The answer should contain every record below, output exactly.

[Stored records]
○ ○ ○ ○ ○

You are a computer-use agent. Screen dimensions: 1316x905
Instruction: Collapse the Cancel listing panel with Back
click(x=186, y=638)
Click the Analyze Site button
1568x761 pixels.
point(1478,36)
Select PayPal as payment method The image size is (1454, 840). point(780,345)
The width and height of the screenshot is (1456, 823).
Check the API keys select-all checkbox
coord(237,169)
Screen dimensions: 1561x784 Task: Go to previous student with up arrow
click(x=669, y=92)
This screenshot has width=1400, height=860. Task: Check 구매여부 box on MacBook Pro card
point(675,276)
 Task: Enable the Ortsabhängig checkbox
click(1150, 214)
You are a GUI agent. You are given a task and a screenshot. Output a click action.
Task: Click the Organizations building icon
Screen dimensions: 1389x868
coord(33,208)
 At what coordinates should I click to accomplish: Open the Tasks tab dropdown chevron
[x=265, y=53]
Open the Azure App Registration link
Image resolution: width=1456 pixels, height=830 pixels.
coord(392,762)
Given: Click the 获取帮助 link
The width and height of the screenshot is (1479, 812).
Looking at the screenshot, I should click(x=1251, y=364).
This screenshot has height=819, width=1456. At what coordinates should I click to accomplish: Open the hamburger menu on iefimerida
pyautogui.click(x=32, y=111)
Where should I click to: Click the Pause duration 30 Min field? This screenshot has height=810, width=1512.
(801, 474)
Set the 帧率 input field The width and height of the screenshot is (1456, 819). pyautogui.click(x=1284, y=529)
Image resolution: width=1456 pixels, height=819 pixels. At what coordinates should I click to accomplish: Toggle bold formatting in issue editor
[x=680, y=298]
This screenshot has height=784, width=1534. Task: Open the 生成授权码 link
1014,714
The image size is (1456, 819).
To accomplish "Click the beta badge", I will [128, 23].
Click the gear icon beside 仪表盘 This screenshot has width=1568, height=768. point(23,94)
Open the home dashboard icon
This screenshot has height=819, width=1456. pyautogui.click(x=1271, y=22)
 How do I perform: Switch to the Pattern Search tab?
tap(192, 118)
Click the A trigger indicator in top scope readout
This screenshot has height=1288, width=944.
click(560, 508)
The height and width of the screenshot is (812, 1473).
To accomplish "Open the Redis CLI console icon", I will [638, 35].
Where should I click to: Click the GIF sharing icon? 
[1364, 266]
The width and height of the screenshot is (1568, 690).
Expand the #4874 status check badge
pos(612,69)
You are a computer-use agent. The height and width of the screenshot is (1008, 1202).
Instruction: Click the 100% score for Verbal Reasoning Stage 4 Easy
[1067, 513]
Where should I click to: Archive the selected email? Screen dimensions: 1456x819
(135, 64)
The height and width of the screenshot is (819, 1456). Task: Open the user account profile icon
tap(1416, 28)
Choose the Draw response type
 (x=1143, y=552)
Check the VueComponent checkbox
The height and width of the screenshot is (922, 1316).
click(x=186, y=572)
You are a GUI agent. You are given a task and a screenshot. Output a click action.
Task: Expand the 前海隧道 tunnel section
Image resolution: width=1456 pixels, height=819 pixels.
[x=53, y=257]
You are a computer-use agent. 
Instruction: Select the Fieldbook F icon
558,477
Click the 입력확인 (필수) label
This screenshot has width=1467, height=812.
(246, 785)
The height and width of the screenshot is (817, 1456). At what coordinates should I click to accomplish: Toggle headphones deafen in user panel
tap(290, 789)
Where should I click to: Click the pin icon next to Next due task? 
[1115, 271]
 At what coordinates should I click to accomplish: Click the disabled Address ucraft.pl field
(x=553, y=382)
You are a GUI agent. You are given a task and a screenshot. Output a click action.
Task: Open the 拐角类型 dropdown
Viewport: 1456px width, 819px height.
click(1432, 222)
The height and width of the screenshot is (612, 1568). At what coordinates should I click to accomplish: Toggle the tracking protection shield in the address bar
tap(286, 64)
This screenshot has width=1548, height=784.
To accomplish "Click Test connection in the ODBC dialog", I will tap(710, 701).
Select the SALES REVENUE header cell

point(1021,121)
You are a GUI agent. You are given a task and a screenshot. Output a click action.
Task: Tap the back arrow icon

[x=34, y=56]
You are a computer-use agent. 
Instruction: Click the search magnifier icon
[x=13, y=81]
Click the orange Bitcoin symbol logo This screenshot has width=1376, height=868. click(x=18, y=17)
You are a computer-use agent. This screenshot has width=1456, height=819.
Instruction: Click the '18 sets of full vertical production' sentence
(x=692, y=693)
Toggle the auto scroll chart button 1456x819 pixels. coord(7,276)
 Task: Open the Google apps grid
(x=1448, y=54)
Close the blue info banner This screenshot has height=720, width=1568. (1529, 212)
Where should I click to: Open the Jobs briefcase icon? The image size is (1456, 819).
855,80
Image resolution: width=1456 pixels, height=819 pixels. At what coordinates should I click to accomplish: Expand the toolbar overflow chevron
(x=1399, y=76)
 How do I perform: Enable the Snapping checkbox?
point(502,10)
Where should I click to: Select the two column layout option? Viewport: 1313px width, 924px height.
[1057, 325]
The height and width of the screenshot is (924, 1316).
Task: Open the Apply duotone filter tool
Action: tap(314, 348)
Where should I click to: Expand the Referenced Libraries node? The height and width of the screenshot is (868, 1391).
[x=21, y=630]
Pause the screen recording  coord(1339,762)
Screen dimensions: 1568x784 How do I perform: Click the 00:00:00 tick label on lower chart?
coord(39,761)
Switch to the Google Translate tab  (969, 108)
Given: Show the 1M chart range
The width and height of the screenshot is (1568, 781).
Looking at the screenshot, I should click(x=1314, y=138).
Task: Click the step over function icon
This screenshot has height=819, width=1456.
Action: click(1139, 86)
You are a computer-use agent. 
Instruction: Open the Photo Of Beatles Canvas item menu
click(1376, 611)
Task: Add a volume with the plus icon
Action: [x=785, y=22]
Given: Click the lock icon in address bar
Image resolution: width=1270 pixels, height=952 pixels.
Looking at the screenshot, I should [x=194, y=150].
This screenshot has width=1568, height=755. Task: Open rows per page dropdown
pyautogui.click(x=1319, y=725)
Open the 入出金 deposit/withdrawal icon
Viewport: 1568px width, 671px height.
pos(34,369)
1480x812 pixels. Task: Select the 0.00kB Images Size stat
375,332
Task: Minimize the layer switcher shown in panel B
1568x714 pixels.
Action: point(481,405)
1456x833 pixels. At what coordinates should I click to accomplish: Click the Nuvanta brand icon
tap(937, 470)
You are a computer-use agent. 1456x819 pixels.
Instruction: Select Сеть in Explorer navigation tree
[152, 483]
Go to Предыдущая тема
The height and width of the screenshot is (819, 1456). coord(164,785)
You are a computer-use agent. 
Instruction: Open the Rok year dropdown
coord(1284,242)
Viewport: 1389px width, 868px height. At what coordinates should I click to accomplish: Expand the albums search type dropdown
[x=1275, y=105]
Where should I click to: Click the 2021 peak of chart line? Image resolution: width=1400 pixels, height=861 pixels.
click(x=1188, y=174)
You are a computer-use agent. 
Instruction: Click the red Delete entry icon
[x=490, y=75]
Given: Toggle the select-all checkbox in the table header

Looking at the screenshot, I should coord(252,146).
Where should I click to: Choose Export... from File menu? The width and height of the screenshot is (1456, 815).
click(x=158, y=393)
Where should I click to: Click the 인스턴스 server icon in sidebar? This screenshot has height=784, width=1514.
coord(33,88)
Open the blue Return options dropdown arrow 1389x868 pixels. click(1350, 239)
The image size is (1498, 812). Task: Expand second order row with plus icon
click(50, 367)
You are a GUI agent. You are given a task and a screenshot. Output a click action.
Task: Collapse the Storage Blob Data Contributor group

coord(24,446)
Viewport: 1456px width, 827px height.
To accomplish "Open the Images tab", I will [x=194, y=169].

○ ○ ○ ○ ○

■ **Exercise answer**:
You are a computer-use agent. Screen dimensions: 1316x905
Instruction: Collapse the Cancel listing panel with Back
click(x=186, y=638)
Click the Analyze Site button
1568x761 pixels.
point(1478,36)
Select PayPal as payment method The image size is (1454, 840). point(780,345)
The width and height of the screenshot is (1456, 823).
Check the API keys select-all checkbox
coord(237,169)
Screen dimensions: 1561x784 Task: Go to previous student with up arrow
click(x=669, y=92)
This screenshot has width=1400, height=860. Task: Check 구매여부 box on MacBook Pro card
point(675,276)
 Task: Enable the Ortsabhängig checkbox
click(1150, 214)
You are a GUI agent. You are given a task and a screenshot. Output a click action.
Task: Click the Organizations building icon
Screen dimensions: 1389x868
coord(33,208)
 At what coordinates should I click to accomplish: Open the Tasks tab dropdown chevron
[x=265, y=53]
Open the Azure App Registration link
Image resolution: width=1456 pixels, height=830 pixels.
coord(392,762)
Given: Click the 获取帮助 link
The width and height of the screenshot is (1479, 812).
Looking at the screenshot, I should click(x=1251, y=364).
This screenshot has height=819, width=1456. At what coordinates should I click to accomplish: Open the hamburger menu on iefimerida
pyautogui.click(x=32, y=111)
Where should I click to: Click the Pause duration 30 Min field? This screenshot has height=810, width=1512.
(801, 474)
Set the 帧率 input field The width and height of the screenshot is (1456, 819). pyautogui.click(x=1284, y=529)
Image resolution: width=1456 pixels, height=819 pixels. At what coordinates should I click to accomplish: Toggle bold formatting in issue editor
[x=680, y=298]
This screenshot has height=784, width=1534. Task: Open the 生成授权码 link
1014,714
The image size is (1456, 819).
To accomplish "Click the beta badge", I will [128, 23].
Click the gear icon beside 仪表盘 This screenshot has width=1568, height=768. point(23,94)
Open the home dashboard icon
This screenshot has height=819, width=1456. pyautogui.click(x=1271, y=22)
 How do I perform: Switch to the Pattern Search tab?
tap(192, 118)
Click the A trigger indicator in top scope readout
This screenshot has height=1288, width=944.
click(560, 508)
The height and width of the screenshot is (812, 1473).
To accomplish "Open the Redis CLI console icon", I will [638, 35].
Where should I click to: Click the GIF sharing icon? 
[1364, 266]
The width and height of the screenshot is (1568, 690).
Expand the #4874 status check badge
pos(612,69)
You are a computer-use agent. The height and width of the screenshot is (1008, 1202).
Instruction: Click the 100% score for Verbal Reasoning Stage 4 Easy
[1067, 513]
Where should I click to: Archive the selected email? Screen dimensions: 1456x819
(135, 64)
The height and width of the screenshot is (819, 1456). Task: Open the user account profile icon
tap(1416, 28)
Choose the Draw response type
 (x=1143, y=552)
Check the VueComponent checkbox
The height and width of the screenshot is (922, 1316).
click(x=186, y=572)
You are a GUI agent. You are given a task and a screenshot. Output a click action.
Task: Expand the 前海隧道 tunnel section
Image resolution: width=1456 pixels, height=819 pixels.
[x=53, y=257]
You are a computer-use agent. 
Instruction: Select the Fieldbook F icon
558,477
Click the 입력확인 (필수) label
This screenshot has width=1467, height=812.
(246, 785)
The height and width of the screenshot is (817, 1456). At what coordinates should I click to accomplish: Toggle headphones deafen in user panel
tap(290, 789)
Where should I click to: Click the pin icon next to Next due task? 
[1115, 271]
 At what coordinates should I click to accomplish: Click the disabled Address ucraft.pl field
(x=553, y=382)
You are a GUI agent. You are given a task and a screenshot. Output a click action.
Task: Open the 拐角类型 dropdown
Viewport: 1456px width, 819px height.
click(1432, 222)
The height and width of the screenshot is (612, 1568). At what coordinates should I click to accomplish: Toggle the tracking protection shield in the address bar
tap(286, 64)
This screenshot has width=1548, height=784.
To accomplish "Click Test connection in the ODBC dialog", I will tap(710, 701).
Select the SALES REVENUE header cell

point(1021,121)
You are a GUI agent. You are given a task and a screenshot. Output a click action.
Task: Tap the back arrow icon

[x=34, y=56]
You are a computer-use agent. 
Instruction: Click the search magnifier icon
[x=13, y=81]
Click the orange Bitcoin symbol logo This screenshot has width=1376, height=868. click(x=18, y=17)
You are a computer-use agent. This screenshot has width=1456, height=819.
Instruction: Click the '18 sets of full vertical production' sentence
(x=692, y=693)
Toggle the auto scroll chart button 1456x819 pixels. coord(7,276)
 Task: Open the Google apps grid
(x=1448, y=54)
Close the blue info banner This screenshot has height=720, width=1568. (1529, 212)
Where should I click to: Open the Jobs briefcase icon? The image size is (1456, 819).
855,80
Image resolution: width=1456 pixels, height=819 pixels. At what coordinates should I click to accomplish: Expand the toolbar overflow chevron
(x=1399, y=76)
 How do I perform: Enable the Snapping checkbox?
point(502,10)
Where should I click to: Select the two column layout option? Viewport: 1313px width, 924px height.
[1057, 325]
The height and width of the screenshot is (924, 1316).
Task: Open the Apply duotone filter tool
Action: tap(314, 348)
Where should I click to: Expand the Referenced Libraries node? The height and width of the screenshot is (868, 1391).
[x=21, y=630]
Pause the screen recording  coord(1339,762)
Screen dimensions: 1568x784 How do I perform: Click the 00:00:00 tick label on lower chart?
coord(39,761)
Switch to the Google Translate tab  (969, 108)
Given: Show the 1M chart range
The width and height of the screenshot is (1568, 781).
Looking at the screenshot, I should click(x=1314, y=138).
Task: Click the step over function icon
This screenshot has height=819, width=1456.
Action: click(1139, 86)
You are a computer-use agent. 
Instruction: Open the Photo Of Beatles Canvas item menu
click(1376, 611)
Task: Add a volume with the plus icon
Action: [x=785, y=22]
Given: Click the lock icon in address bar
Image resolution: width=1270 pixels, height=952 pixels.
Looking at the screenshot, I should [x=194, y=150].
This screenshot has width=1568, height=755. Task: Open rows per page dropdown
pyautogui.click(x=1319, y=725)
Open the 入出金 deposit/withdrawal icon
Viewport: 1568px width, 671px height.
pos(34,369)
1480x812 pixels. Task: Select the 0.00kB Images Size stat
375,332
Task: Minimize the layer switcher shown in panel B
1568x714 pixels.
Action: point(481,405)
1456x833 pixels. At what coordinates should I click to accomplish: Click the Nuvanta brand icon
tap(937, 470)
You are a computer-use agent. 1456x819 pixels.
Instruction: Select Сеть in Explorer navigation tree
[152, 483]
Go to Предыдущая тема
The height and width of the screenshot is (819, 1456). coord(164,785)
You are a computer-use agent. 
Instruction: Open the Rok year dropdown
coord(1284,242)
Viewport: 1389px width, 868px height. At what coordinates should I click to accomplish: Expand the albums search type dropdown
[x=1275, y=105]
Where should I click to: Click the 2021 peak of chart line? Image resolution: width=1400 pixels, height=861 pixels.
click(x=1188, y=174)
You are a computer-use agent. 
Instruction: Click the red Delete entry icon
[x=490, y=75]
Given: Toggle the select-all checkbox in the table header

Looking at the screenshot, I should coord(252,146).
Where should I click to: Choose Export... from File menu? The width and height of the screenshot is (1456, 815).
click(x=158, y=393)
Where should I click to: Click the 인스턴스 server icon in sidebar? This screenshot has height=784, width=1514.
coord(33,88)
Open the blue Return options dropdown arrow 1389x868 pixels. click(1350, 239)
The image size is (1498, 812). Task: Expand second order row with plus icon
click(50, 367)
You are a GUI agent. You are given a task and a screenshot. Output a click action.
Task: Collapse the Storage Blob Data Contributor group

coord(24,446)
Viewport: 1456px width, 827px height.
To accomplish "Open the Images tab", I will [x=194, y=169].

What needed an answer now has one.